Maduro dijo que lo que había ocurrido no tuvo nada de siniestro, pues se trataba de expresiones de cariño de la población hacia su presidente. A los pocos días ordenó una repartición de armas entre los militantes de las Milicias Bolivarianas, la fuerza de choque del régimen. En las horas que siguieron el ambiente en todo el país era más tenso de lo acostumbrado y se aguardaba con inquietud las concentraciones ordenadas por el gobierno, en el rastro de la que la oposición tenía prevista para el miércoles 19 de abril, que en 1810 marcó el comienzo de las luchas emancipadoras del país y el fin del régimen colonial.
Con una aprobación próxima a lo ridículo (el 80 por ciento lo reprueba, de acuerdo con encuestas por lo general confiables), muchos analistas y académicos tratan de determinar el origen de la resistencia de Maduro y su régimen a las embestidas populares. El factor más importante puede ser el de la fuerza militar, muchos de cuyos mandos estarían comprometidos con una administración impropia y caótica del mar de ingresos que bañó al país durante el auge de precios del petróleo.
La generalización de las protestas de estos días, entre las cuales el repudio de San Félix fue muestra mayor, puede estar poniendo a prueba la lealtad de los militares.
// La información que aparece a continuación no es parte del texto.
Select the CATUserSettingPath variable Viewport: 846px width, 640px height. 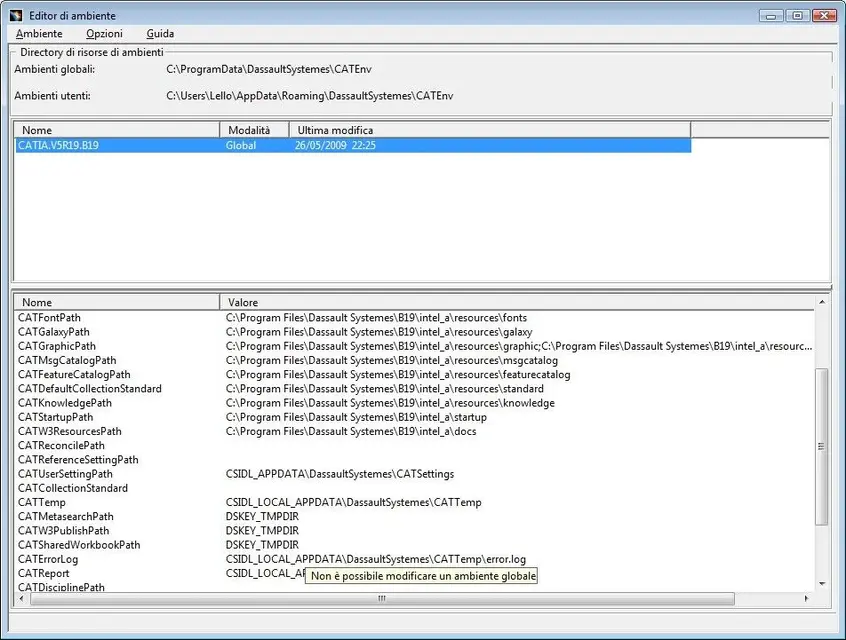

El dilema parece inescapable: apartarse de los elementos más radicales del régimen y exigirle aceptar normas democráticas elementales como elecciones a corto plazo, o ahogarse en la riada social cuyo apaciguamiento luce cada vez más remoto.
La resistencia venezolana es vista como una nueva prueba del repudio a un régimen cada vez más aislado que luce empeñado solo en mantenerse. Una resistencia contemporánea similar para contener el derrumbe ha sido vista en el hemisferio solo en al caso de dictaduras como la de Somoza en Nicaragua o la que condujo Manuel Noriega en Panamá. Por el curso que ha tomado la turbulencia muy pocos apostarían por una larga duración del régimen madurista.